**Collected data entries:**

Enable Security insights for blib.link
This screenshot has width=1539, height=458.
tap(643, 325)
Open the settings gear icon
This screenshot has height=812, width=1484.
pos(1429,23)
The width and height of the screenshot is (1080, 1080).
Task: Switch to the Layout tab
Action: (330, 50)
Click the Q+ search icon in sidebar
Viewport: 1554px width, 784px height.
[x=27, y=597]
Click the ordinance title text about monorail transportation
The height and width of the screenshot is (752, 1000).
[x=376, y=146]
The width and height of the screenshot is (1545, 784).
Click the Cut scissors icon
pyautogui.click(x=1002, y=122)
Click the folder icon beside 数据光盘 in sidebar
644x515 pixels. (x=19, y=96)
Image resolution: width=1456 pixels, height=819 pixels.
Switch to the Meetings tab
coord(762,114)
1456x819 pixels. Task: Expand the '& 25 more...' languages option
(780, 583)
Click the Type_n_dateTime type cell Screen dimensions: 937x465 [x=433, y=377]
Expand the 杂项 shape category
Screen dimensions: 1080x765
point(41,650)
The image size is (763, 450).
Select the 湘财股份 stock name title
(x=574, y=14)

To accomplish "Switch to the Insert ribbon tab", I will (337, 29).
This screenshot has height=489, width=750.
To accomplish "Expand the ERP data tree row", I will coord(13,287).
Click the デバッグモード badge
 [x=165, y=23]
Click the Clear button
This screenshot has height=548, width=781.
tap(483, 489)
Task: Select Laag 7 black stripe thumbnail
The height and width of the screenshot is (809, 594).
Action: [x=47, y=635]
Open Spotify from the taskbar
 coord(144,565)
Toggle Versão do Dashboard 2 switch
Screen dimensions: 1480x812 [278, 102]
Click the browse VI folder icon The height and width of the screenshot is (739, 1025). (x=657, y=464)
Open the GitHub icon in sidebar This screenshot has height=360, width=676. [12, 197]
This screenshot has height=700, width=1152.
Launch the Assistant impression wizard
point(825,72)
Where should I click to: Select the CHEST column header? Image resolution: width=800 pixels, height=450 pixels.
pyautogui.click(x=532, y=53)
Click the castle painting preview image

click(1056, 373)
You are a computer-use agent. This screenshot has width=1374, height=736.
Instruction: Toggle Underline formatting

**The task:**
Filter the records for the string "accomplish" and copy every line that holds it.

**Answer section:**
To accomplish "Switch to the Insert ribbon tab", I will (337, 29).
To accomplish "Expand the ERP data tree row", I will coord(13,287).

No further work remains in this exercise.